First things first: sign the back of your ticket immediately, the Arizona Lottery advises. It's also a good idea to check your ticket at a retailer nearby. The retailer should return the original ticket to you and print out a blank claim form for you.

In Arizona, winning tickets valued at $600 or more can be mailed or redeemed at the Phoenix or Tucson lottery offices. If you're redeeming a claim above $10,000 in person, it can only be redeemed during weekdays at either of those locations. And make sure you have your ticket and government-issued ID with you.

If you choose to mail it, complete a winners claim form and send it along with a copy of the front of a government-issued ID. Be sure to fill out the back of the ticket.

For Powerball and Mega Millions jackpots, winners have 60 days from the date the ticket is presented in lottery offices for validation to decide whether they prefer their winnings in cash or an annuity.
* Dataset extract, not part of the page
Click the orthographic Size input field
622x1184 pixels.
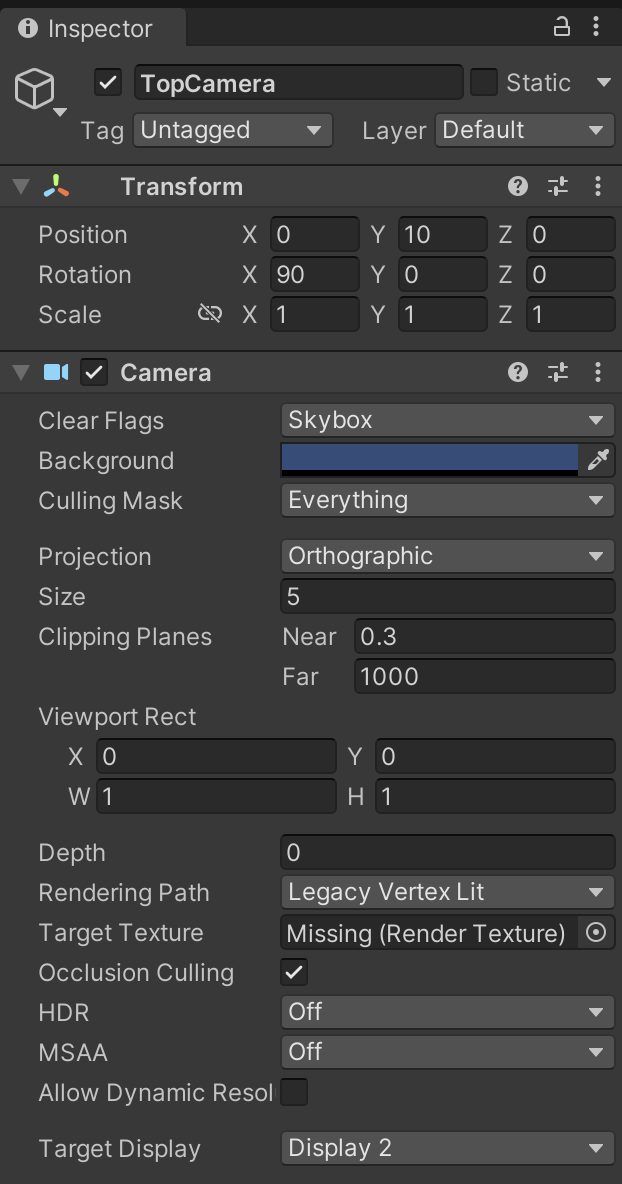448,597
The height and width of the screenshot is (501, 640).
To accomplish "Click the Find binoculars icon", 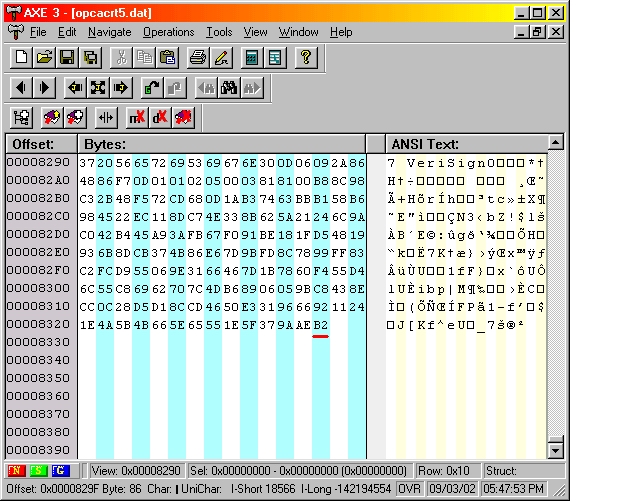I will 229,88.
For Powerball, the annuity option delivers an initial payment followed by 29 graduated payments, rising 4% to keep up with inflation. The cash value is estimated as 50% of the annuity minus taxes.

The lottery is required by law to withhold 24% for federal taxes and 4.8% for state income taxes.

If you're hoping to lay low — you're in luck. In Arizona, winners of prizes of $100,000 or greater can request to remain anonymous permanently. For those who've secured smaller amounts, their name, city of residence and amount won becomes public record after 90 days.

And remember to act fast. Tickets expire 180 days from the date of the drawing. Win or lose — once it expires, it can't be redeemed.